BACKGROUND: Bone marrow lesions (BMLs), common osteoarthritis-related magnetic resonance imaging findings, are associated with osteoarthritis progression and pain. However, there are no articles describing the use of 3-dimensional quantitative assessments to explore the longitudinal relationship between BMLs and hyaline cartilage loss. The purpose of this study was to assess the cross-sectional and longitudinal descriptive characteristics of BMLs with a simple measurement of approximate BML volume, and describe the cross-sectional and longitudinal relationships between BML size and the extent of hyaline cartilage damage. METHODS: 107 participants with baseline and 24-month follow-up magnetic resonance images from a clinical trial were included with symptomatic knee osteoarthritis. An 'index' compartment was identified for each knee defined as the tibiofemoral compartment with greater disease severity. Subsequently, each knee was evaluated in four regions: index femur, index tibia, non-index femur, and non-index tibia. Approximate BML volume, the product of three linear measurements, was calculated for each BML within a region. Cartilage parameters in the index tibia and femur were measured based on manual segmentation. RESULTS: BML volume changes by region were: index femur (median [95% confidence interval of the median]) 0.1 cm3 (-0.5 to 0.9 cm3), index tibia 0.5 cm3 (-0.3 to 1.7 cm3), non-index femur 0.4 cm3 (-0.2 to 1.6 cm3), and non-index tibia 0.2 cm3 (-0.1 to 1.2 cm3).
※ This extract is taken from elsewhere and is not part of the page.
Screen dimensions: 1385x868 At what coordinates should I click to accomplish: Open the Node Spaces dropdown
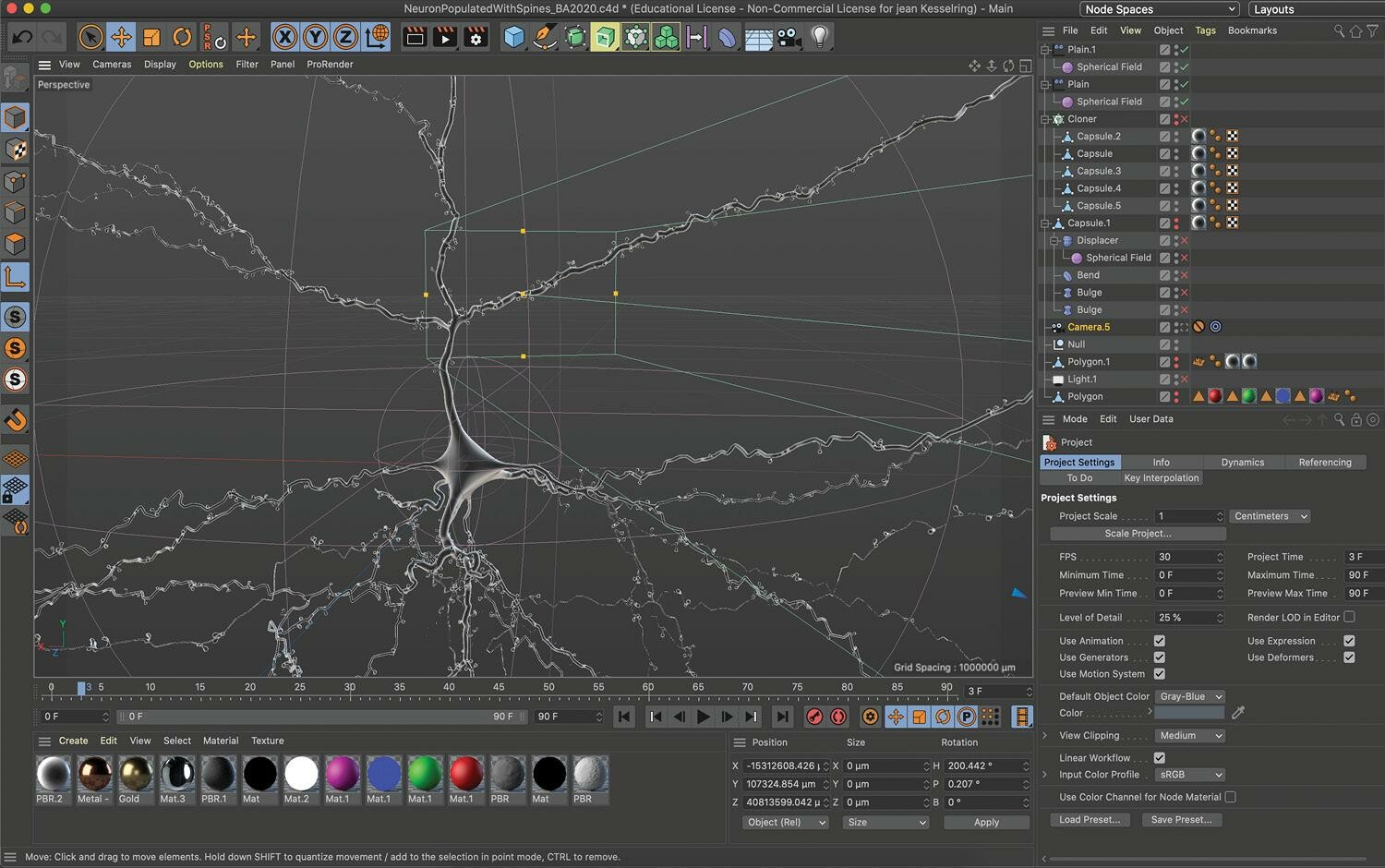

Among 44 knees with full thickness cartilage loss, baseline tibia BML volume correlated with baseline tibia full thickness cartilage lesion area (r = 0.63, p< 0.002) and baseline femur BML volume with longitudinal change in femoral full thickness cartilage lesion area (r = 0.48 p< 0.002). CONCLUSIONS: Many regions had no or small longitudinal changes in approximate BML volume but some knees experienced large changes. Baseline BML size was associated to longitudinal changes in area of full thickness cartilage loss.